L’article 1 de la Constitution fédérale de 1988 établit que la République, constituée en État de droit démocratique, est fondée sur la souveraineté, la citoyenneté, la dignité humaine, les valeurs sociales du travail et de la libre entreprise, et le pluralisme politique. En ce qui concerne l’exercice du pouvoir, le seul paragraphe de l’article 1 stipule que "Tout pouvoir émane du peuple, qui l’exerce par l’intermédiaire de représentants élus ou directement, aux termes de la présente Constitution.

L’article 14 établit la possibilité d’une participation directe des électeurs par plébiscite, référendum et initiative législative populaire. Alors que les instruments du référendum et du plébiscite nécessitent une interpellation de la société par l’État, l’initiative législative populaire trouve son origine dans une action collective de la société pour créer un projet de loi à soumettre au Parlement. Malgré les restrictions imposées pour valider cet instrument, telles que le quorum de 1 % des électeurs répartis dans au moins cinq États, et la nécessité que la proposition soit approuvée par un membre de la législature. Même si elle n’est pas prioritaire dans son passage au Congrès, elle a déjà donné de bons résultats, comme la loi "Ficha Limpa" (casier judiciaire vierge).

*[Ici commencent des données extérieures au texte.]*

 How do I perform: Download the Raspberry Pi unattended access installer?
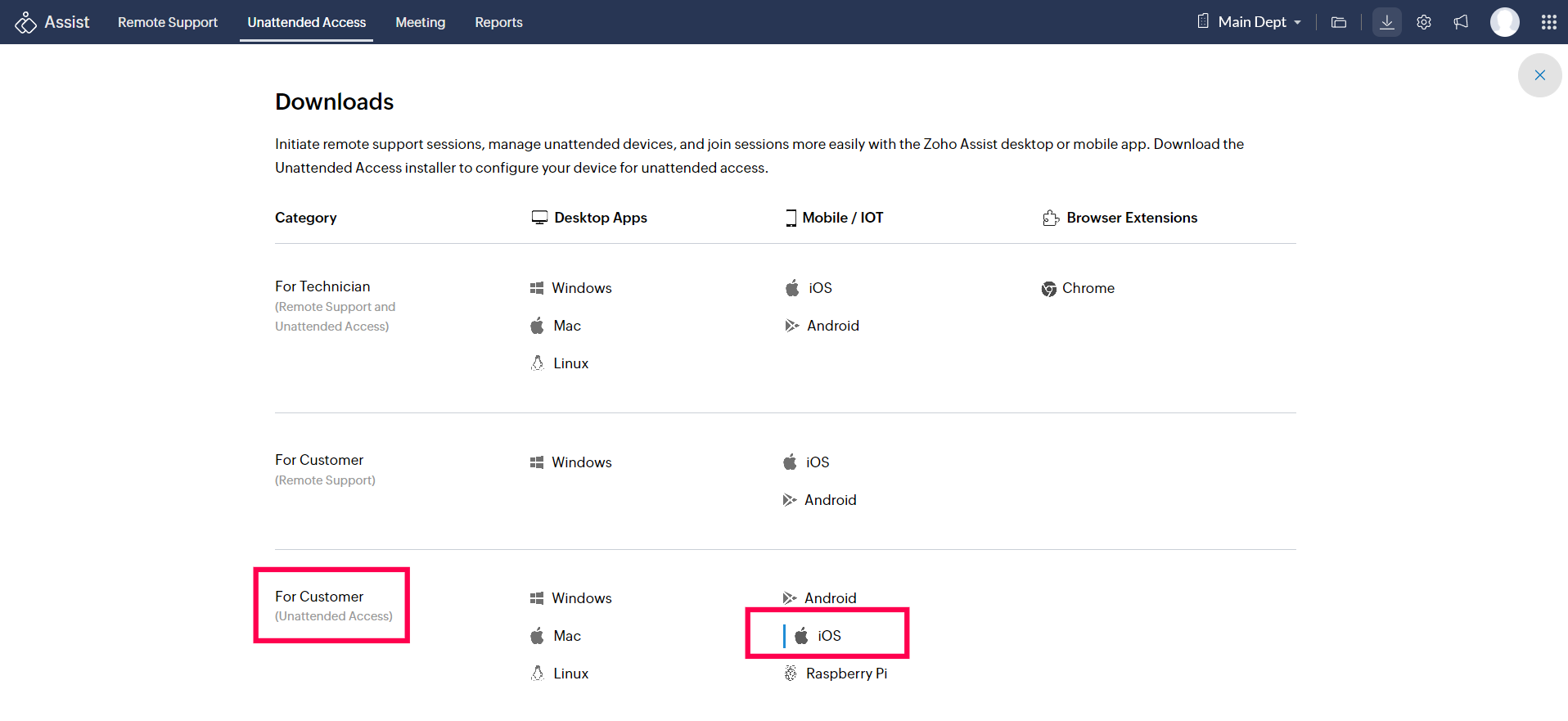[845, 674]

D’autres législations ont étendu le contrôle social, comme la LAI - Loi sur l’accès à l’information. Des mesures telles que la mise en place d’un numéro vert pour les réclamations ont également augmenté le taux d’incidence de la population sur les actions publiques. L’interaction entre les autorités publiques et la société s’est également développée avec la création de bureaux de médiateurs publics et de mécanismes de contrôle interne des autorités publiques.

À l’exception de l’initiative législative populaire, la plupart de ces initiatives visant à accroître la transparence, la consultation populaire et le contrôle de l’action publique impliquent des initiatives individuelles et une participation aléatoire des usagers des politiques publiques, sans interaction collective ni suivi d’une politique publique donnée. Il s’agit donc d’un type de participation qui, en plus d’être individualisé, attribue un faible niveau de pouvoir aux individus. Même les auditions publiques, dans lesquelles les pouvoirs législatif et judiciaire invitent les agents de la société à entendre leurs opinions sur les questions en litige, puisqu’elles sont uniquement consultatives, ne présentent pas les caractéristiques que constituent l’institutionnalisation, l’échange mutuel d’informations et la capacité d’incidence. Nous arrivons donc au cœur de la discussion sur la participation, qui renvoie à la question du pouvoir dans l’action collective.

Nous partons du principe que la participation fait référence à l’interaction entre l’État et la société civile, matérialisée par des structures institutionnelles relativement stables, qui permettent l’établissement d’un flux d’informations impliquant la formulation de demandes, la responsabilisation, la formulation et le contrôle de l’exécution des politiques publiques. Les instances participatives varient en termes de degré d’institutionnalisation, de modalités de relation, de types de recrutement, de dynamique de communication, en plus du niveau de socialisation des connaissances techniques et du degré de contrôle sur les opérations de l’appareil public. Compte tenu des relations de pouvoir, il est nécessaire de prendre en compte le contrôle de l’agenda des processus décisionnels sur la définition des plans, des priorités et de l’allocation des ressources publiques.

L’État et la société ont tous deux l’autonomie et l’insertion comme attributs communs ; par conséquent, l’interaction entre eux par le biais de mécanismes de participation doit préserver ces caractéristiques dans les deux pôles impliqués. En d’autres termes, la notion de participation exclut "la soumission" courante des organes de l’État aux intérêts des entreprises, ainsi que la cooptation des organisations de la société civile. De même, l’assurance de services publics par des organisations sociales est très éloignée de la notion de participation sociale et s’y oppose même, dans la mesure où elle réduit la relation à un contrat commercial entre le mandant et le mandataire.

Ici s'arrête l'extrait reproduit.